• **Records for processing**

____

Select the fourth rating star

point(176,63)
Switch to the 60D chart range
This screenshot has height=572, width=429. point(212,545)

____

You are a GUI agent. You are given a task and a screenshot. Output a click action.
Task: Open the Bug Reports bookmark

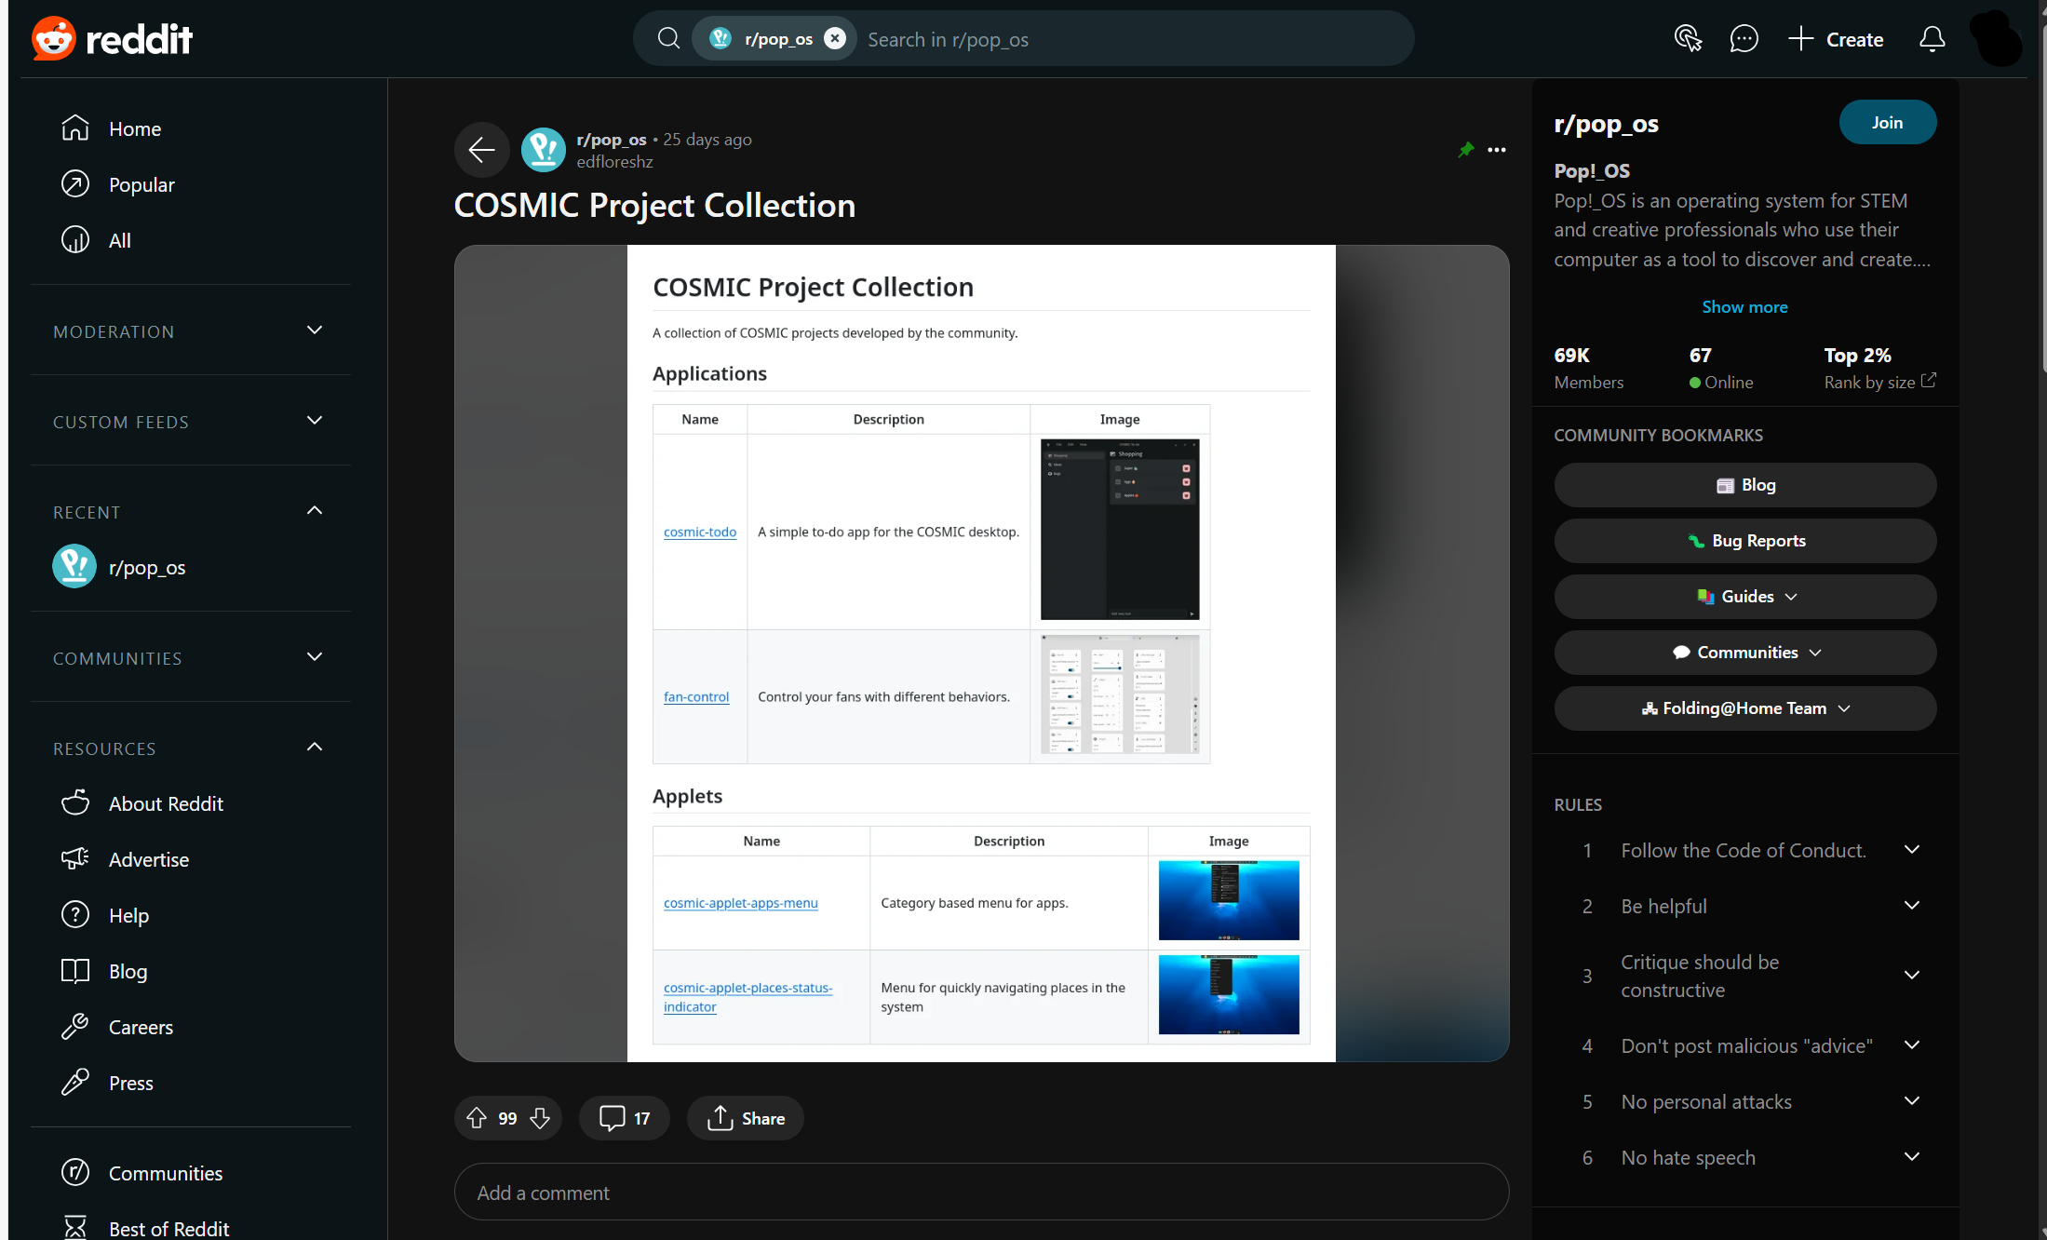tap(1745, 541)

____

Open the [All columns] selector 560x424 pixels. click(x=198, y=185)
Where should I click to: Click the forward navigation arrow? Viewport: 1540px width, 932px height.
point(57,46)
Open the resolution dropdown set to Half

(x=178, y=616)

____

• **Task**
Please give the lines of data as a JSON list of strings, one per line, with blank lines left out. Begin at the line that has "Where should I" and stop after the line that has "(x=178, y=616)".

• **Exercise output**
[
  "Where should I click to: Click the forward navigation arrow? Viewport: 1540px width, 932px height.",
  "point(57,46)",
  "Open the resolution dropdown set to Half",
  "(x=178, y=616)"
]